Les duos, comme les ensembles sont parfaitement réglés, équilibrés, un régal musical. « O Nadir, tendre ami » (5) nous touche, mais c’est peut-être celui entre Zurga et Leïla, au troisième acte, où elle l’implore puis le défie, que l’on préfère, par la vérité du chant et du jeu de chacun.
Le chœur, remarquablement préparé, confirme ses qualités musicales, comme son engagement dramatique, particulièrement dans le dernier tableau. Sans doute attendait-on des pêcheurs moins policés, plus farouches et rudes à leur première apparition, mais cela n’altère ni l’action, ni le chant. Le chœur dansé (« Dès que le soleil… ardente liqueur… ») et tout le finale sont pleinement réussis.
L’orchestre Dijon-Bourgogne, dirigé par Pierre Dumoussaud, trouve sans peine les couleurs, les accents de cette musique. Chambriste comme tumultueux, retenu, mystérieux comme déchaîné, l’orchestre, dont les soli sont fort bien conduits, ne pêche, ponctuellement, que par des cuivres exagérément dominateurs. La tempête sur laquelle s’achève le deuxième acte est un beau moment, comme les préludes des actes extrêmes.
Même si nous avons été privés de la moiteur tropicale, des senteurs épicées, c’est à un beau spectacle, raffiné, efficace et intelligent que nous avons assisté.
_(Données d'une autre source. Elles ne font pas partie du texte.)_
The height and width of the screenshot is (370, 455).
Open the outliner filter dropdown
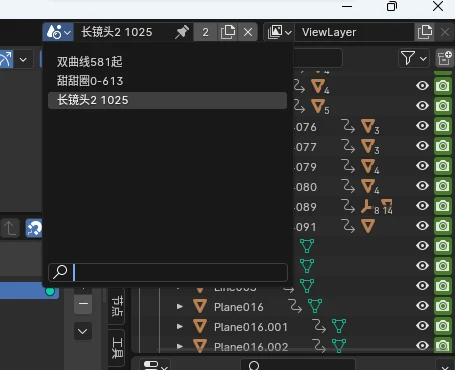tap(414, 59)
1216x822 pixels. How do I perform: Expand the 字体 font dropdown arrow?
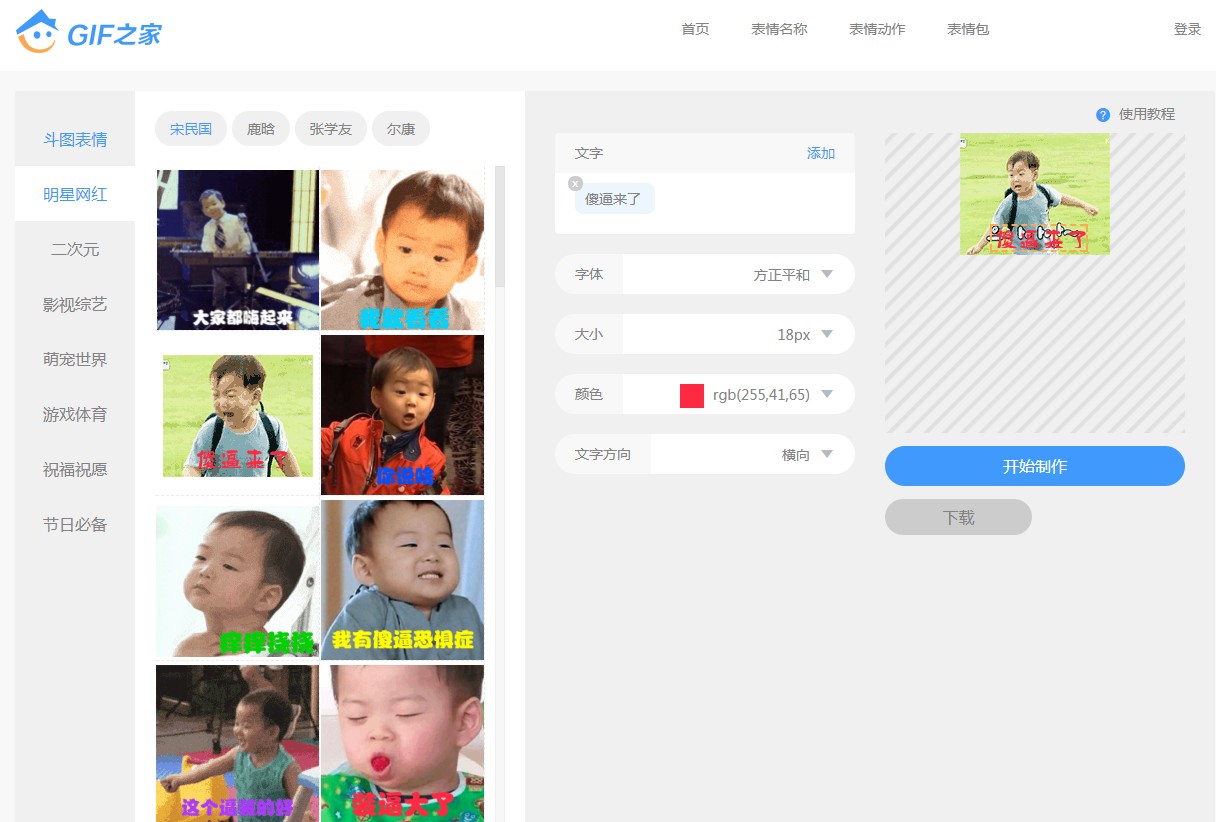[x=826, y=274]
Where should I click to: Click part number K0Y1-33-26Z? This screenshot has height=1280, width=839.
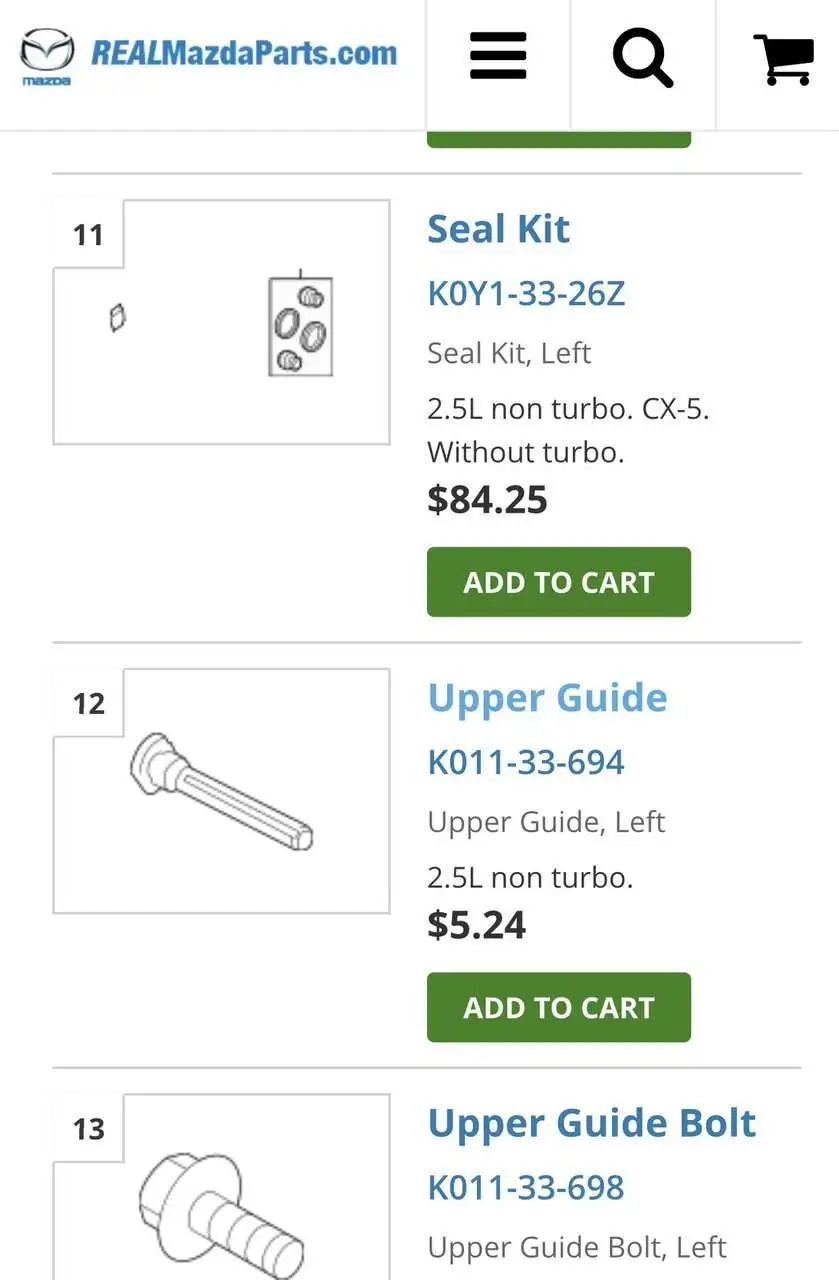point(526,294)
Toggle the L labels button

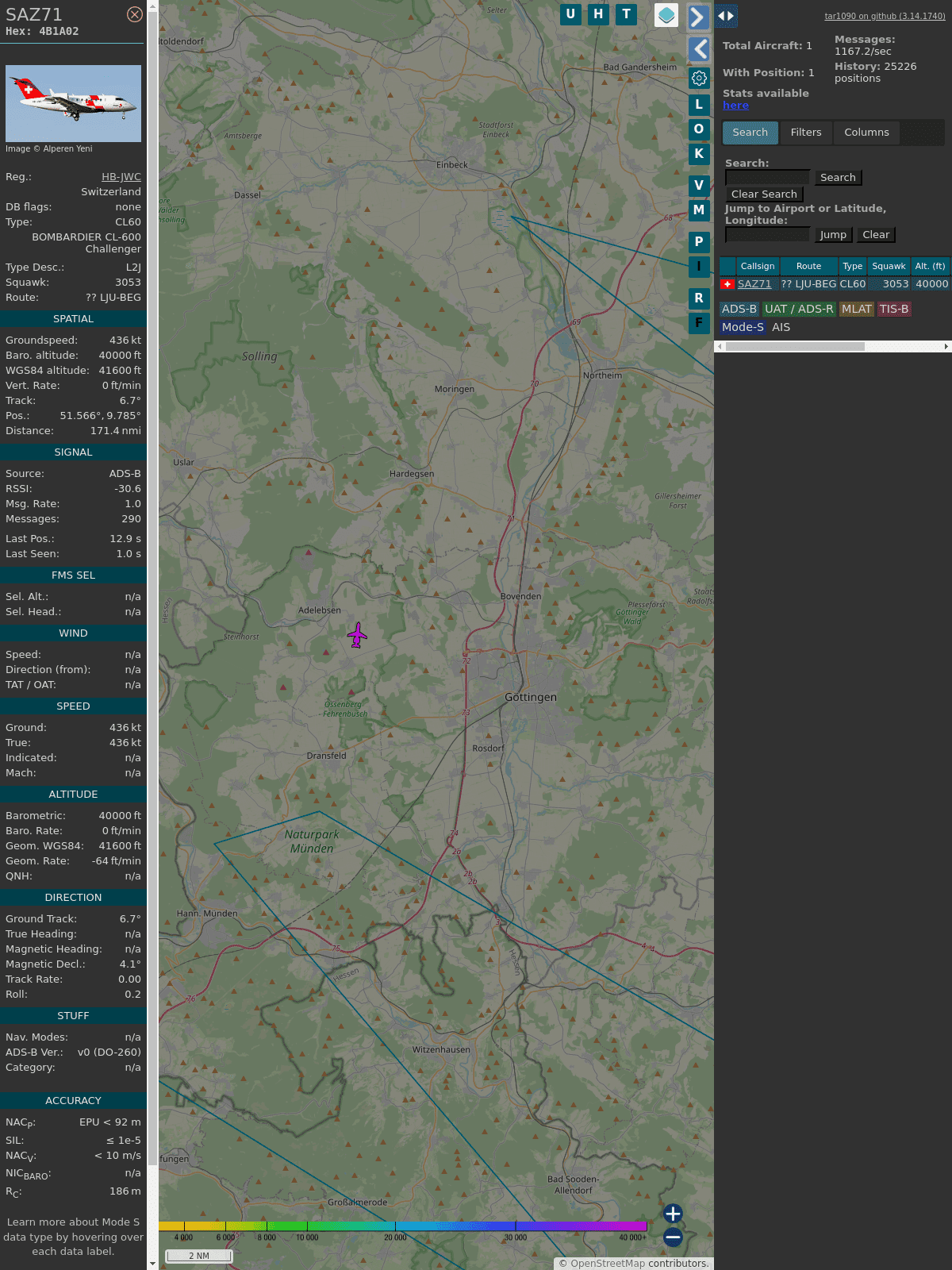699,104
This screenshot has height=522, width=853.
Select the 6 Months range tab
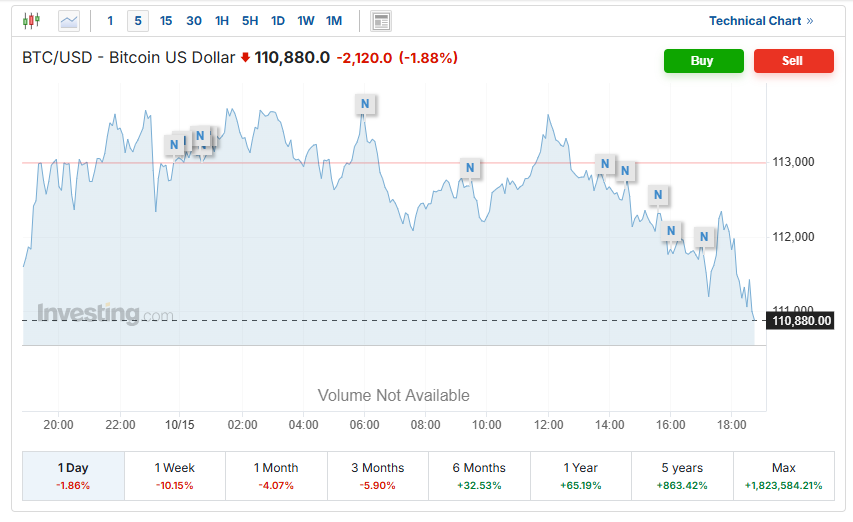[479, 475]
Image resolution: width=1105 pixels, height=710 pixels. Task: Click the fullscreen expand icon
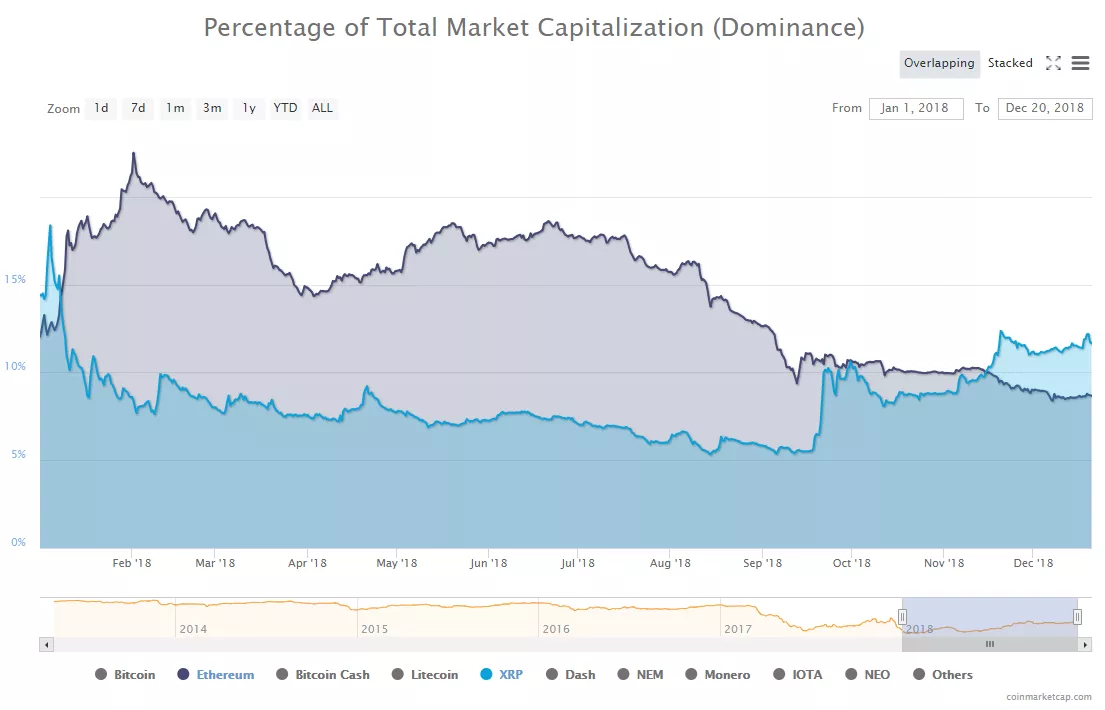tap(1053, 63)
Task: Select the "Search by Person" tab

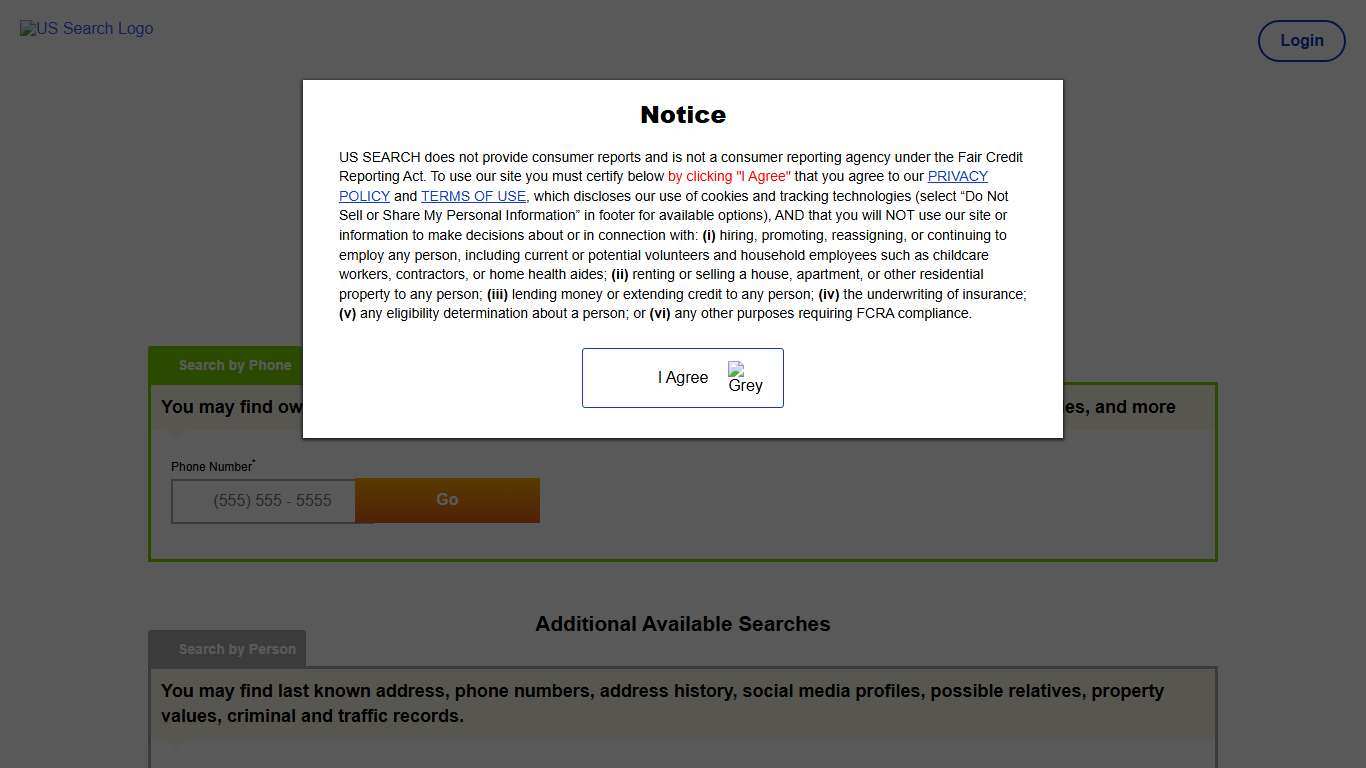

Le public, chaleureux, ne s’y est pas trompé.
(1) Le lever de rideau s’effectuera avec un quart d’heure de retard... Ces bruitages réapparaîtront entre les actes. (2) On lira par ailleurs, et avec intérêt, les réponses que la talentueuse metteuse en scène a bien voulu nous faire, avant le spectacle. (3) L’échelle que portera Nadir pour accéder à la plateforme invite au sourire. On n’est pas loin du grotesque... (4) Un moment on aurait pu se croire dans le premier tableau de La Bohême... Mais Bizet-Zurga n’est pas Marcello ! (5) Que Chabrier, pourtant sévère, considérait à lui seul comme un chef-d’œuvre.